Plein écran
© AFP

“L'Allemagne a beaucoup à apprendre du Brésil sur l'environnement”, selon Bolsonaro

“L'Allemagne a beaucoup à apprendre du Brésil” en matière d'environnement, a rétorqué jeudi le président Jair Bolsonaro à la chancelière Angela Merkel avant le G20 à Osaka où "le Brésil n'acceptera pas d'être traité comme par le passé". Les deux dirigeants doivent participer dans la ville japonaise au sommet des 20 pays les plus industrialisés à partir de vendredi.

"Tout comme vous, je vois avec beaucoup d'inquiétude la question des actions du président brésilien (concernant la déforestation), et si elle se présente, je saisirai l'opportunité au G20 d'avoir une discussion claire avec lui", avait dit mercredi la chancelière allemande devant ses députés. Des déclarations qui n'ont pas été du goût du président d'extrême droite entré en fonction en janvier.

"Le président du Brésil n'est pas ici (au sommet du G20) pour recevoir des avertissements, contrairement aux (sommets) antérieurs." "Le Brésil doit être respecté. Nous n'accepterons pas d'être traités comme par le passé", a averti l'ancien capitaine de l'armée. "Le Brésil peut servir d'exemple à l'Allemagne, y compris sur l'environnement", a poursuivi Jair Bolsonaro. "Leur industrie continue d'utiliser l'énergie fossile, en grande partie le charbon, et la nôtre non.”

La déforestation continue

"Ils ont donc beaucoup à apprendre de nous", a insisté Jair Bolsonaro devant des journalistes brésiliens après son arrivée à Osaka. Au Brésil, 8e économie mondiale, l'énergie provient à 88% de sources renouvelables, en grande partie de l'hydraulique. Mais la multiplication des barrages et leur impact sur des écosystèmes fragiles inquiète de plus en plus les défenseurs de l'environnement.

M. Bolsonaro a indiqué ne voir "aucun problème" à discuter de cette question avec Mme Merkel, bien que son agenda à Osaka, où il se trouvera également samedi, ne mentionne pour l'instant aucune rencontre bilatérale avec la chancelière. Jair Bolsonaro a apporté un franc soutien à l'expansion des activités agricoles. La déforestation, entamée des années avant son accession au pouvoir, se poursuit à un rythme soutenu, notamment en Amazonie, "poumon de la planète", et provoque de plus en plus de conflits avec les populations indigènes.

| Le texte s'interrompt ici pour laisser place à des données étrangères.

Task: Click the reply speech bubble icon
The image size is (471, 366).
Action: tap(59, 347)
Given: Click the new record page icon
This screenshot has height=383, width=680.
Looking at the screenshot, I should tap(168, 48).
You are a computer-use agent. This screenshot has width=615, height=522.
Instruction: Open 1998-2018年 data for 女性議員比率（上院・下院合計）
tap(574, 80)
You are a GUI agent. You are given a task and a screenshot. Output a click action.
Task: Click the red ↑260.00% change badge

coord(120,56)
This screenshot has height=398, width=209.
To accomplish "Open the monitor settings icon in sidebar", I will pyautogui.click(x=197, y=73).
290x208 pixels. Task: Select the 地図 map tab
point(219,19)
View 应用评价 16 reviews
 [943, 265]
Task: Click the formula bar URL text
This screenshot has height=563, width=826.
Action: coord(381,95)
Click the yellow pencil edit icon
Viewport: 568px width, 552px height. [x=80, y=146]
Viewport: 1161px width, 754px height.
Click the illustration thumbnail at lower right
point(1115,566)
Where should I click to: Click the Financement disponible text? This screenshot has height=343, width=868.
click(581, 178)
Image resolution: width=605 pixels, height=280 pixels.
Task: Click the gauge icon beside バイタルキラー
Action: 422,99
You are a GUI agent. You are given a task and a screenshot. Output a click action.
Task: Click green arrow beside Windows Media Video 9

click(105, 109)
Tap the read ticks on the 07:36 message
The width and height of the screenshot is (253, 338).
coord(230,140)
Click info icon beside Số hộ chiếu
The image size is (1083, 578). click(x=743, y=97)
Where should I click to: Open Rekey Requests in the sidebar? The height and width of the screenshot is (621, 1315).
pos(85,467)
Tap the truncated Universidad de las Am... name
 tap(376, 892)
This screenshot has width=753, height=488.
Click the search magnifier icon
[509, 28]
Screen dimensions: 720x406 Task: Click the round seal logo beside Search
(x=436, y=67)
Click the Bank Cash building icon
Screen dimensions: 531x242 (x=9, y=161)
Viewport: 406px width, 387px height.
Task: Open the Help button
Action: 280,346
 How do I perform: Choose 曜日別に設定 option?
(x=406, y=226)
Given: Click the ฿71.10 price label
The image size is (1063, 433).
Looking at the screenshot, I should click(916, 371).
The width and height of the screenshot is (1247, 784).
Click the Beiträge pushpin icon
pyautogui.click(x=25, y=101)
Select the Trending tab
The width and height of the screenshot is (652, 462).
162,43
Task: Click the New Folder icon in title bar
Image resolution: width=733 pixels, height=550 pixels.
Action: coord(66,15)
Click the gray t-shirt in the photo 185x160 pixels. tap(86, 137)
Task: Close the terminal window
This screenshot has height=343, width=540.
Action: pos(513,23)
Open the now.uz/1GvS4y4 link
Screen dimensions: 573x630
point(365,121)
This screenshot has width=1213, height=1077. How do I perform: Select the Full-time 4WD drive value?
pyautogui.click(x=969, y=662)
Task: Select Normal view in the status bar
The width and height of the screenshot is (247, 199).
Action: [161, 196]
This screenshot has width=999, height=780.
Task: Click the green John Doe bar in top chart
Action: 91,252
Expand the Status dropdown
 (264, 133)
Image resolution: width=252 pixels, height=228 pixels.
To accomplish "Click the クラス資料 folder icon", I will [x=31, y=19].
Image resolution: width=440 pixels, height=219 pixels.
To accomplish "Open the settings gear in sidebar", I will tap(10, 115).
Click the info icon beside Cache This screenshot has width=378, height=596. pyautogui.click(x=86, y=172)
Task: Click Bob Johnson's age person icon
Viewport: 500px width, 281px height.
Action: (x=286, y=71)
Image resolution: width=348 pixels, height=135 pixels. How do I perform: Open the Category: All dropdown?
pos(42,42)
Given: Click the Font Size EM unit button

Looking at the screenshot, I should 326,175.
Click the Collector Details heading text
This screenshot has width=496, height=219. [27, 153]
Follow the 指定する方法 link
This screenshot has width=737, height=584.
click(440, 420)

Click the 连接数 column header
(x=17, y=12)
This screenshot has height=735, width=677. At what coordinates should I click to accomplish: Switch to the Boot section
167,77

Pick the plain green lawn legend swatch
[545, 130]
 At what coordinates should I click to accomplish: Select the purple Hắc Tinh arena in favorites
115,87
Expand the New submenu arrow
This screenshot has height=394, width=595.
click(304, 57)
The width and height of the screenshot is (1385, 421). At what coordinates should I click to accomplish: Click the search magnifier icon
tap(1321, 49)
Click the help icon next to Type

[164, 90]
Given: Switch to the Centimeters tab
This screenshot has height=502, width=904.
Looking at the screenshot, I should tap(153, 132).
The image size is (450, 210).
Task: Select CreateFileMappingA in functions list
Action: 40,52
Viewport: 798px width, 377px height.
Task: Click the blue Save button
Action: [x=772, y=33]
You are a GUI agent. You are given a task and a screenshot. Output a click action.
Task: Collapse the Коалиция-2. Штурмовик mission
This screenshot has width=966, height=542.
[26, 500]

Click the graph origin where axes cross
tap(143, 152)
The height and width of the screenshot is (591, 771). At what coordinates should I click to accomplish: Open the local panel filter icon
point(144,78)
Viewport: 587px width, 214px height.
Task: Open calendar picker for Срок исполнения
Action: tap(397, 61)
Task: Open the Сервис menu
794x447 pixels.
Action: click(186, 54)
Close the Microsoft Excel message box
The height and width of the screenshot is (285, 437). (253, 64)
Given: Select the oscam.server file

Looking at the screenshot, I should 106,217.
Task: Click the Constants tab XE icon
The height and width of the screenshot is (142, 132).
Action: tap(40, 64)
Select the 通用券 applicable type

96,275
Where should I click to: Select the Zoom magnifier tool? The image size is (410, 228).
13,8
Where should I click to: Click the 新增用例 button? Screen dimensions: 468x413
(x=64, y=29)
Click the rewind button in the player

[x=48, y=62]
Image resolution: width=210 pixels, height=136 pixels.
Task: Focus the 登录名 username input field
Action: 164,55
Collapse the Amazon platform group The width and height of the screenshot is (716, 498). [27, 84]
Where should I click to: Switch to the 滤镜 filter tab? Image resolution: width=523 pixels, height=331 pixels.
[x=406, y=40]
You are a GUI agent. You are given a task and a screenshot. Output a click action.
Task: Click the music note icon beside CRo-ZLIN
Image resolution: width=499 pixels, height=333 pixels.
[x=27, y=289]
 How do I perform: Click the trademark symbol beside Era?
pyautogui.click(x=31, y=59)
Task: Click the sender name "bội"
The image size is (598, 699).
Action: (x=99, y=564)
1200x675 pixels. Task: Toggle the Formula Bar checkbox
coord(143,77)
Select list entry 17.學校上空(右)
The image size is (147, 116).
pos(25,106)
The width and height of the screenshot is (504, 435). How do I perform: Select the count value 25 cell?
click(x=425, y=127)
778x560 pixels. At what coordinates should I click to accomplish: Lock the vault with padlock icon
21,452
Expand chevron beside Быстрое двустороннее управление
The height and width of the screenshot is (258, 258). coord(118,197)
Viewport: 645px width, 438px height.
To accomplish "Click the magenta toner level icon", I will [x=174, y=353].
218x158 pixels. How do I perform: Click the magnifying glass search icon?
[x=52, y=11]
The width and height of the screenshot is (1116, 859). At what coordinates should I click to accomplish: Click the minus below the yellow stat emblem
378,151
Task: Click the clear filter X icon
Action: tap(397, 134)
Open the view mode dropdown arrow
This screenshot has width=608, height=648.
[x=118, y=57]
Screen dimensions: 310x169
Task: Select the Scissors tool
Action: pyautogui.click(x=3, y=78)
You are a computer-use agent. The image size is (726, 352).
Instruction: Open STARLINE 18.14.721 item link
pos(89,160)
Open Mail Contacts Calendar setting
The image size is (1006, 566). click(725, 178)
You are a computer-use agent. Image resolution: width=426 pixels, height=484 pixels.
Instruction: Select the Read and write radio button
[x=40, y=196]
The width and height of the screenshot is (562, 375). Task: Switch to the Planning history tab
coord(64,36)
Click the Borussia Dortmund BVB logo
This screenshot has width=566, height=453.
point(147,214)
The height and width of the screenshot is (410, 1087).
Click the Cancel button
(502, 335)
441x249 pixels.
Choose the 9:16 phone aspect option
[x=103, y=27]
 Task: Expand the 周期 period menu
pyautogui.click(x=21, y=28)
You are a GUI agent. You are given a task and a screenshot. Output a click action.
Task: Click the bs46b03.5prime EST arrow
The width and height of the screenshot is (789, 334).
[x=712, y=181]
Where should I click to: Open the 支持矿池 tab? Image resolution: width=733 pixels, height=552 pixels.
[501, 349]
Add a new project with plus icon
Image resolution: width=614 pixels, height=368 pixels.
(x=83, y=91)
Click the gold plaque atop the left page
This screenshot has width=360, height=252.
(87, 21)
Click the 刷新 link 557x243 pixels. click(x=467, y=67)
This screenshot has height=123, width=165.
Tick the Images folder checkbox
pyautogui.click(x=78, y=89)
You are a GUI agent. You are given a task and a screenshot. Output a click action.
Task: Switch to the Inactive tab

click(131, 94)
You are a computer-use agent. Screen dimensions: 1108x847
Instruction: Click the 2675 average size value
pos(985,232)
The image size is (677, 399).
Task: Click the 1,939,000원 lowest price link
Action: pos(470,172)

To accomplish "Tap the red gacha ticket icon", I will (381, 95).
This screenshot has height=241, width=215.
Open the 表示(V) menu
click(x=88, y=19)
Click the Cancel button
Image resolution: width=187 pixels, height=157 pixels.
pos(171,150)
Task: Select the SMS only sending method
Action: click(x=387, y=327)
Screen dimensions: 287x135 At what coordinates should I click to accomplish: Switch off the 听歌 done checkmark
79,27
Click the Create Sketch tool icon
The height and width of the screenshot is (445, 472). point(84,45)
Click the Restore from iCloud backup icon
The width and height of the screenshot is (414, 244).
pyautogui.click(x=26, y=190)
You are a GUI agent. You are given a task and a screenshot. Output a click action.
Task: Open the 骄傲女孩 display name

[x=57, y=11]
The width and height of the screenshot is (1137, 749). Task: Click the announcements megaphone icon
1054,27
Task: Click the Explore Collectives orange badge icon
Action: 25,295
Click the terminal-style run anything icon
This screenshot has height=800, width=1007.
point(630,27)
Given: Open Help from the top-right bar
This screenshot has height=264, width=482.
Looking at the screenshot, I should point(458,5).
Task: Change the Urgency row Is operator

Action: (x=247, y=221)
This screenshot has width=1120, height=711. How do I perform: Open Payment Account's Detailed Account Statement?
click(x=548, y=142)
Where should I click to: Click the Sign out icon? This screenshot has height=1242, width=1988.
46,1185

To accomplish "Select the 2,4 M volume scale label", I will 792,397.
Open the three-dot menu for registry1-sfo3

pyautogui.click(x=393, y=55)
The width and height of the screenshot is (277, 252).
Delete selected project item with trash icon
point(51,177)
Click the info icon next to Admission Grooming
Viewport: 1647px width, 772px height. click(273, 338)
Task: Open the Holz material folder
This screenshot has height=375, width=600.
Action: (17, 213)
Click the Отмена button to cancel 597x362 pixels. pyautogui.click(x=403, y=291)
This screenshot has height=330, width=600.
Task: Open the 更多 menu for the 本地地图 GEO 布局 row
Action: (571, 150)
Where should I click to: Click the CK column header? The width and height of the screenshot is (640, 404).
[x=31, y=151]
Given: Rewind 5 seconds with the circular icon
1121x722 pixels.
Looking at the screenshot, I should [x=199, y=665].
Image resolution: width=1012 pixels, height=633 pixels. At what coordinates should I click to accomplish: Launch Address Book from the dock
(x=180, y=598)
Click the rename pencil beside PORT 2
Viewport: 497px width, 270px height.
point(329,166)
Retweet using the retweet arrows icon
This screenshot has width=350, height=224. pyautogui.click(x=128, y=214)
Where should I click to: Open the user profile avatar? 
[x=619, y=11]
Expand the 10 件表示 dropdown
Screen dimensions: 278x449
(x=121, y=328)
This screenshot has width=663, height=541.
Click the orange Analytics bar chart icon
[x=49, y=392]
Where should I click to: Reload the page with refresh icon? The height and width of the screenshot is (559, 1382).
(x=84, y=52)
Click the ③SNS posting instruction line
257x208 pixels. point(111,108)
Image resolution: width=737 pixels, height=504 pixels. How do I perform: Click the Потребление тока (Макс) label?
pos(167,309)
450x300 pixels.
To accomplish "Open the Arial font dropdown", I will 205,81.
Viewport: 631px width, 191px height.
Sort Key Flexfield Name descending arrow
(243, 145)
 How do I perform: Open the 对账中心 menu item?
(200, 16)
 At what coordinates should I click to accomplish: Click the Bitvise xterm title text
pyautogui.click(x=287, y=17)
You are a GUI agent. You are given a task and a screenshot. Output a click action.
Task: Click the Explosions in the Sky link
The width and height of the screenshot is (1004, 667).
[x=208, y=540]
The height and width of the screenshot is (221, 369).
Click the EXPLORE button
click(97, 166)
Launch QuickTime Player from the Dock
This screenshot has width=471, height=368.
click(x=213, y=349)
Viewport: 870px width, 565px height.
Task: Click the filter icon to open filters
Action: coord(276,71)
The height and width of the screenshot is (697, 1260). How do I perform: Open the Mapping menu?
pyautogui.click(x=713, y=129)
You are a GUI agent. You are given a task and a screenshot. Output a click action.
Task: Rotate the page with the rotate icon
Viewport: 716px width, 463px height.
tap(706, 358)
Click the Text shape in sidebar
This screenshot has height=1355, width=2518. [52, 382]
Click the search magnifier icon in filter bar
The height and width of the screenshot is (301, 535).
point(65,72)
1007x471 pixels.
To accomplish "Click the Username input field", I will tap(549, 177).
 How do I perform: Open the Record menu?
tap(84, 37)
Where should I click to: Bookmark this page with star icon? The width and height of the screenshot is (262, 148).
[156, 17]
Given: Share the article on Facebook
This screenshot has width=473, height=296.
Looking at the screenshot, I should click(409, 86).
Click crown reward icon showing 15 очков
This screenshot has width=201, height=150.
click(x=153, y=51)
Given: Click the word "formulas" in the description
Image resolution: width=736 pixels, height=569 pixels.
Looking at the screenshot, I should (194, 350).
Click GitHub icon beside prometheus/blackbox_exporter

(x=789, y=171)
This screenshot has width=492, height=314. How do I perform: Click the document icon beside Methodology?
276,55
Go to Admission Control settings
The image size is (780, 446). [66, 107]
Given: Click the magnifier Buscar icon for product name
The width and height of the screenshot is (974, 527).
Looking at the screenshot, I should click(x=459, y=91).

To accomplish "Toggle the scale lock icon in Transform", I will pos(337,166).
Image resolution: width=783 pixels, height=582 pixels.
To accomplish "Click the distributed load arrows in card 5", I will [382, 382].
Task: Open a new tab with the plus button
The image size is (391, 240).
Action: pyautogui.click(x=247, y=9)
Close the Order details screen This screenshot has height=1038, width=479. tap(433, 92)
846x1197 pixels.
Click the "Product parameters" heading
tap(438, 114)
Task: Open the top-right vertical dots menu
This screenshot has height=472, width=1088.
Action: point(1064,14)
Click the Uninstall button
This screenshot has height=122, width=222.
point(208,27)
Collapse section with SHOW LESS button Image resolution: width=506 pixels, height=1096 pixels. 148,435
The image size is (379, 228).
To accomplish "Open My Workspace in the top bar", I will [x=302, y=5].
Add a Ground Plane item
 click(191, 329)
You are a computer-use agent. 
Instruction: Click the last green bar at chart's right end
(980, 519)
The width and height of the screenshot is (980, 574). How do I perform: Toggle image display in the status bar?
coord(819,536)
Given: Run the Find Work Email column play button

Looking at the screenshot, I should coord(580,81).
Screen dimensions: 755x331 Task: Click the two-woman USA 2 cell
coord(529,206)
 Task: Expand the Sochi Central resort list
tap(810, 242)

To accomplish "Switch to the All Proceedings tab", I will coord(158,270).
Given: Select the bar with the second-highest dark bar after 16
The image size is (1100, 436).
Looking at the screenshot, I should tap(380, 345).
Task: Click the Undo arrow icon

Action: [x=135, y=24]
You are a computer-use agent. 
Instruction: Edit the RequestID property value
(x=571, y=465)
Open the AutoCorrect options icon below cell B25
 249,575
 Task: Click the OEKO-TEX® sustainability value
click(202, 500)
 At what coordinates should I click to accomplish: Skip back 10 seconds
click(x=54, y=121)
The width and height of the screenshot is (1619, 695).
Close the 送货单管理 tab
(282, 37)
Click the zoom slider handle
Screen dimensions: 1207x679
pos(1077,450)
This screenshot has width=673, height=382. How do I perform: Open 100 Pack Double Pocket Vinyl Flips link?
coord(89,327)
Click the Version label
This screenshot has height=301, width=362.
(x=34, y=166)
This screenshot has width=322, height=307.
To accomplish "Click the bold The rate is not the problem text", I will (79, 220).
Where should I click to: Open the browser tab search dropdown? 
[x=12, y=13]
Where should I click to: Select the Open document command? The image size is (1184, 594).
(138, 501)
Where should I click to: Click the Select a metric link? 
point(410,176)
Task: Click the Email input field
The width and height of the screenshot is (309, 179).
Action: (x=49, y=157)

Une remise en cause des accords avec l’UE et le Mercosur?

Huit anciens ministres brésiliens de l'Environnement se sont alarmés en mai des nouvelles orientations du gouvernement dans ce domaine.  Le soutien appuyé de Jair Bolsonaro à un agro-négoce toujours plus avide de terres a poussé 340 ONG européennes et sud-américaines, dont Greenpeace et Friends of the Earth, à réclamer la remise en cause de l'accord commercial entre l'Union Européenne (UE) et le Mercosur (Brésil, Argentine, Uruguay, Paraguay).

La conclusion de cet accord est "imminente", selon les présidents brésilien et argentin, après 20 ans de négociations. Mais un accord reste "toujours incertain", a affirmé jeudi à l'AFP une source européenne proche des discussions.